Gobbledygook Posted July 7, 2019 Posted July 7, 2019 Maybe, but it looks like it's something that almost nobody wants, if you look at the lack of Patreon response. Homecoming wants to remain hands off, and.... I also did post on the Titan Network forums about two days ago, and got something 43 views, no response. Not very encouraging. https://www.cohtitan.com/forum/index.php?topic=13560.0 It looks like the only ones that want this are those that have posted here and already contributed processing time. It's a bit disheartening. I plan on doing the Patreon thing, but it will have to wait a couple of days.

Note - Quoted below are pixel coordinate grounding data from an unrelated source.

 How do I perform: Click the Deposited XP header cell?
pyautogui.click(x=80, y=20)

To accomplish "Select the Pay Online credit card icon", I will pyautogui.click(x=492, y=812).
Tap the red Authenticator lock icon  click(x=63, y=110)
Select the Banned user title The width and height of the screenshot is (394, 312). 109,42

Zep Posted July 8, 2019 Posted July 8, 2019 Wanting access and having money are two separate things. I can contribute a little... just waiting to see how the wind is blowing so to speak. A 1 time fee I am much better at then ongoing. What would be the possibility of importing all the forum data into a blank site? Or once processed could we make it torrent downloadable? Of course online is best just want to think through every option. ** Asus TUF x670E Gaming, Ryzen 7950x, AIO Corsair H150i Elite, TridentZ 192GB DDR5 6400, Sapphire 7900XTX, 48" 4K Samsung 3d & 56" 4k UHD, NVME Sabrent Rocket 2TB, MP600 Pro 8tb, MP700 2 TB. HDD Seagate 12TB ** ** Corsair Voyager a1600 **
_NOPE_ Posted July 8, 2019 Author Posted July 8, 2019 Hmmm... you gave me an idea... I've got to spend some time thinking about it, but... it's an idea. I'll let you know when I've had more time to process. I'm out.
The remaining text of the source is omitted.